Posted at Thursday, June 17, 2004 EDT
Browser hijackers can leave users flummoxed
Special to The Globe and Mail
A nasty and increasingly common type of malicious software known as a ''browser hijacker'' is commandeering computers and messing with their settings -- and in some cases, harming reputations.
These tiny ''malware'' programs can arrive in e-mail and downloaded files, or latch on to a browser while a website is being viewed.
Browser hijackers aren't new. Often employed as an on-line marketing tool, they were originally a minor nuisance because they changed a few browser settings, such as a user's start page.
However, new strains -- including CoolWebSearch and its many variants -- have added such things as bogus bookmarks, pop-ups and website redirects to their arsenal.
"You can tell if you have one because your browser will start behaving differently," said Greg Weir, webmaster of Toronto-based software clearinghouse Tucows.com. "You'll get new favourites, which you may not be able to delete, a new home page, and you may also get pop-ups that can stay open even after you quit the browser."
The Web pages that are involuntarily opened often feature hardcore pornography, including images that are illegal to possess or distribute in some countries.
Traces of these images and details about pages visited can remain in the computer even after people leave the site and turn the machine off.
"When my wife saw those pictures on my computer she got very angry, to say the least," said Josh Burns, a sporting goods store manager in Houston whose system was hijacked.
"It took a lot of explaining and calming down just to keep her from throwing all my possessions on the front lawn."
Although CoolWebSearch and its variants generally do little more than annoy or embarrass victims, hijacking has led to more serious consequences for some.
A widely reported case in the United States involves an eastern European immigrant, identified only as "Jack," whose work computer was found to contain evidence of child pornography. He now has a criminal record. He is still fighting to have the charges overturned, claiming he was the victim of a browser hijacker.

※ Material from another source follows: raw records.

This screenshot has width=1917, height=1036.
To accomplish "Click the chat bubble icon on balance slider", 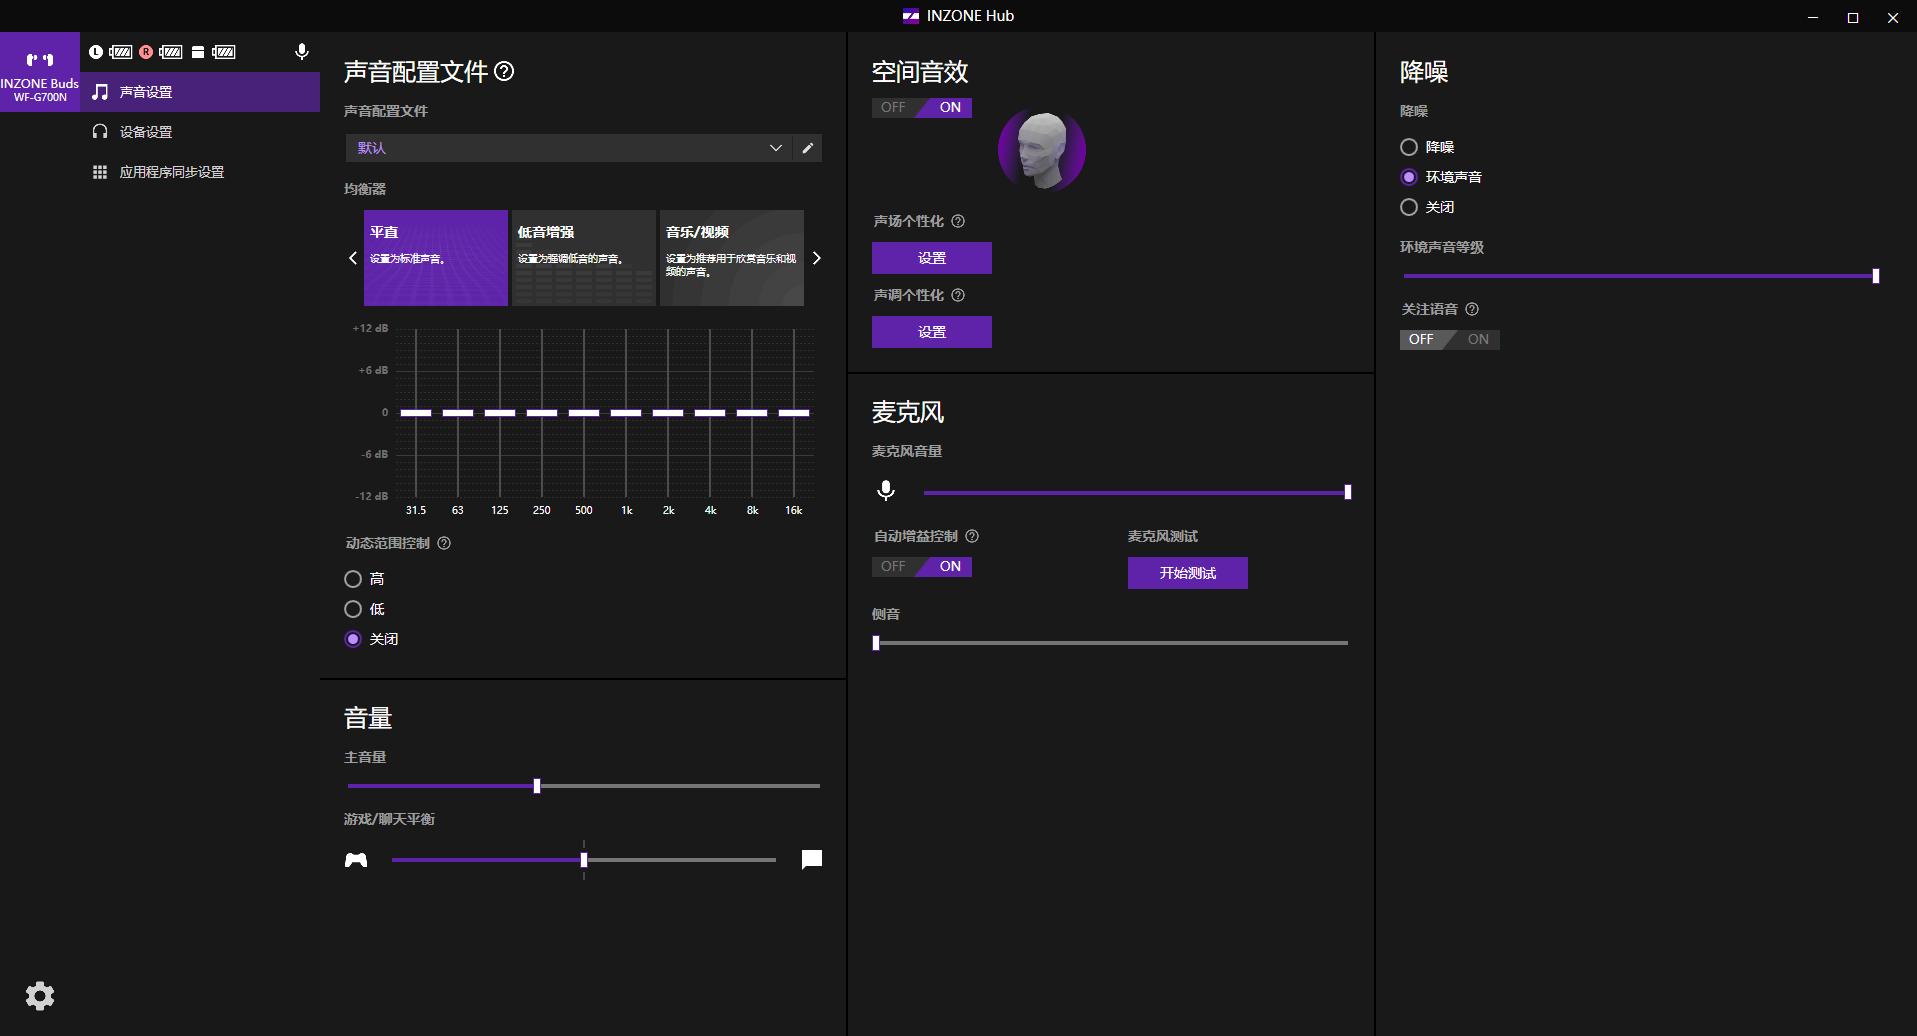I will [x=812, y=859].
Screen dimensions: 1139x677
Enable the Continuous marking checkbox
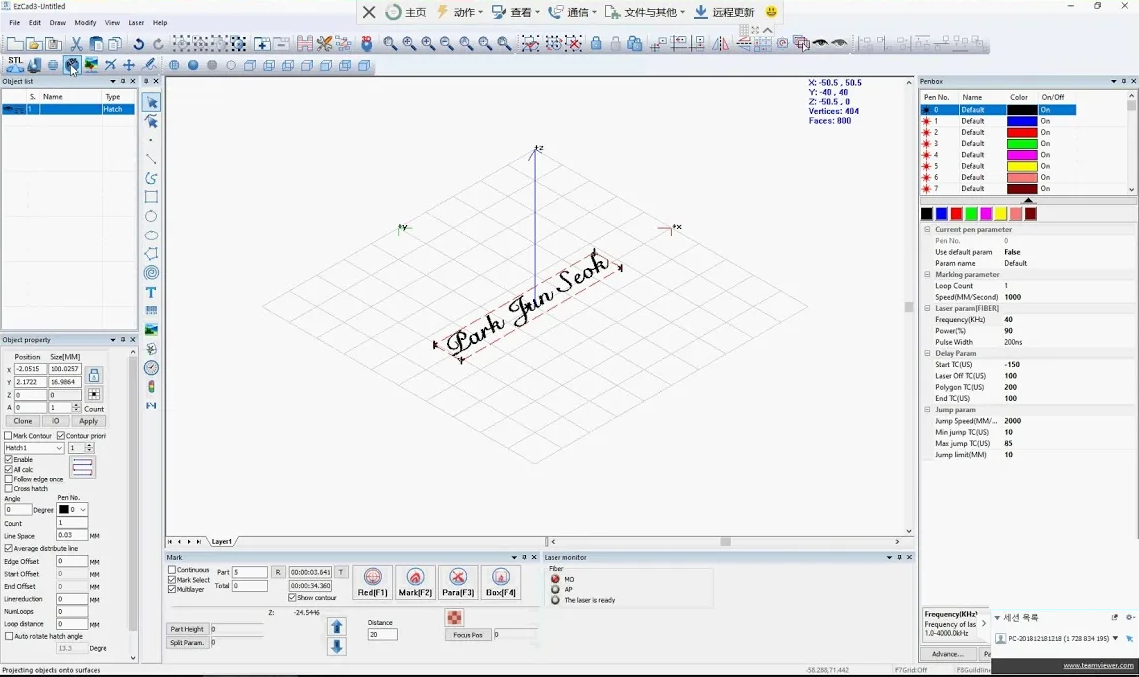[172, 570]
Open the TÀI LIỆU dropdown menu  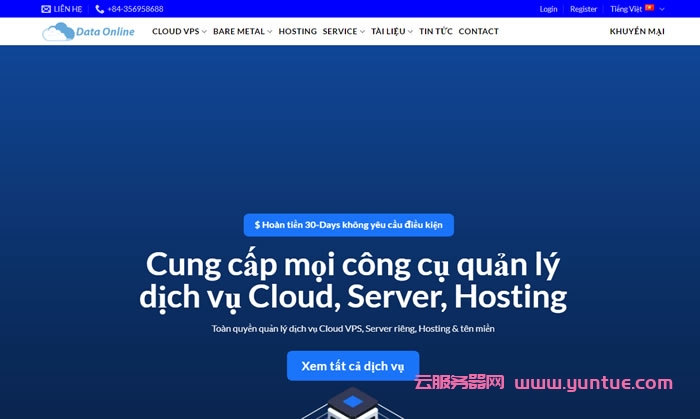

In another case, engineer Adeel Lari was fired in 2002 by the Minnesota Department of Transportation after technicians found pornography on his computer. Mr. Lari, who denied knowledge of the images, was rehired recently after a judge ruled that there was no proof he voluntarily accessed the images. The subject of browser hijackers was raised by his defence attorneys.
"How can police or so-called 'expert witnesses' know whether images found on a hard disk are there because the owner deliberately sought them out, or because of either accidental acquisition or hijack?" asked Dublin-based privacy advocate Brian Rothery.

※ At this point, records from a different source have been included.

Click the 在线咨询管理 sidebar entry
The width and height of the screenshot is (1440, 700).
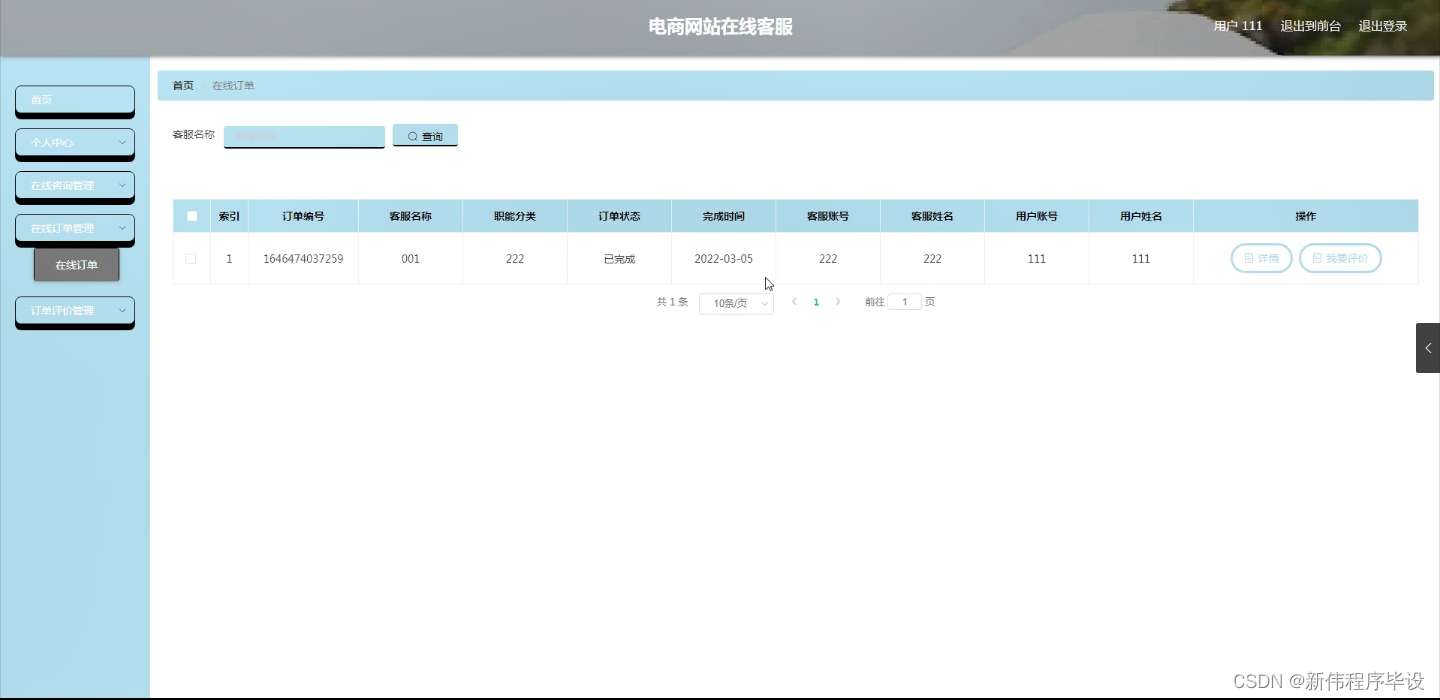click(x=72, y=186)
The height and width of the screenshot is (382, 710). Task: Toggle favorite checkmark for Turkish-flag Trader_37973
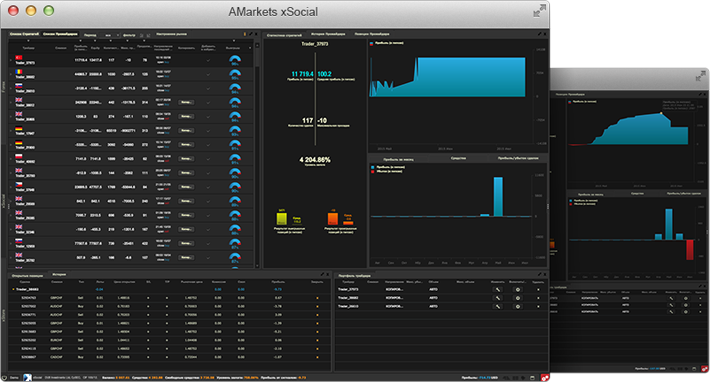click(208, 60)
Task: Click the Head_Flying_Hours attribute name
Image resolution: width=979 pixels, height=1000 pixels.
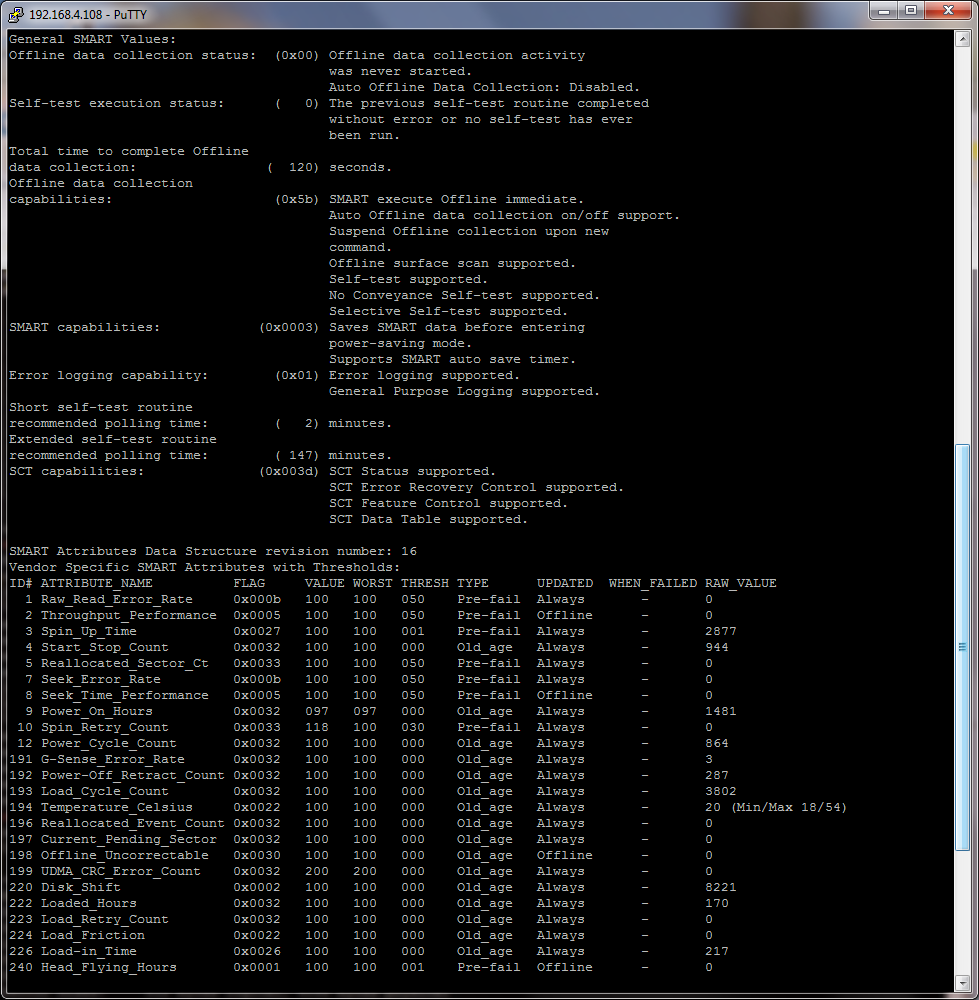Action: click(108, 967)
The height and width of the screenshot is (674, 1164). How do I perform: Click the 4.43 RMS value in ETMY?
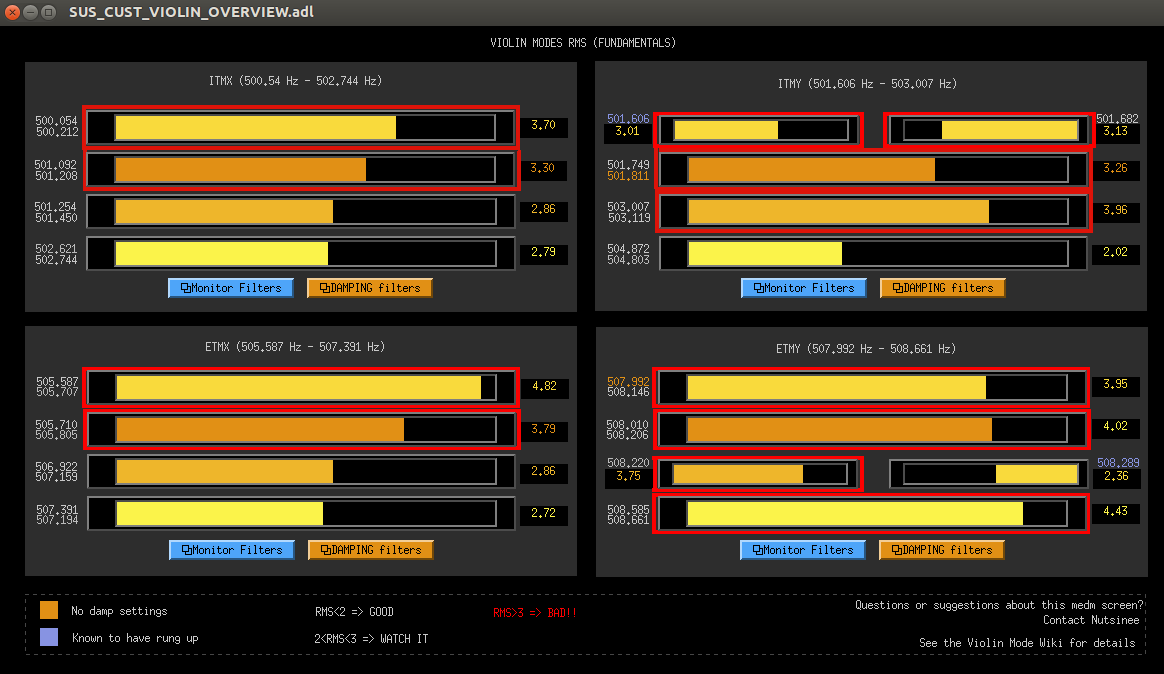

Meanwhile, people who really are breaking the law may start using browser hijackers as a convenient excuse, experts say.
"Soon, everybody with porn on their computer will be saying 'the browser did it,' " said Greg Hriniak, a New York City systems analyst. "Or would you rather tell your employer or your girlfriend that you downloaded it?"
And hijackers are becoming more common on the Internet.

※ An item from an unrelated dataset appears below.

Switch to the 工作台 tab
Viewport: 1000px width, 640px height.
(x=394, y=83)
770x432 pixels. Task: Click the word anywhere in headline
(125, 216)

"If you run Linux, you're pretty safe. If you're on a Mac you probably won't get a hijacker. If you're on Windows, it's hard not to," Tucows.com's Mr. Weir said. "It often comes through e-mail, but can spread through the Web or especially through P2P software -- Kazaa is crawling with them."
On-line discussion groups are teeming with people looking for help, often horrified at what has happened to their computers and at the objectionable material dredged up by a hijacker. The results of a hijacking can be embarrassing, whether at work or home.
"I didn't really see anything that I think was illegal, but it was pretty disgusting," said hijacking victim Michelle Williams of Hamilton. "The worst part was that I lost control of my computer. I saw what the hijacker wanted me to see, not what I wanted."
And browser hijackers are getting smarter. Some new strains are sophisticated enough to surreptitiously download regular updates to their code that combat anti-virus and anti-spyware programs. They can even keep a computer from accessing certain websites that provide advice and software for removing hijackers.
"If you notice that your anti-virus software has been disabled, you're probably infected," Mr. Weir said.
For those who fall victim, there are programs that can remove hijackers. Tucows.com offers 21 titles that combat them, ranging in complexity and effectiveness.
"Spysweeper can eliminate CoolWebSearch," Mr. Weir said. "It's our third most popular anti-spy software -- the only two more popular happen to be free."
Hijack victim Mr. Burns used a program called CWShredder to free his system after calming down his irate spouse.
"I don't know where I'd be without it," he said.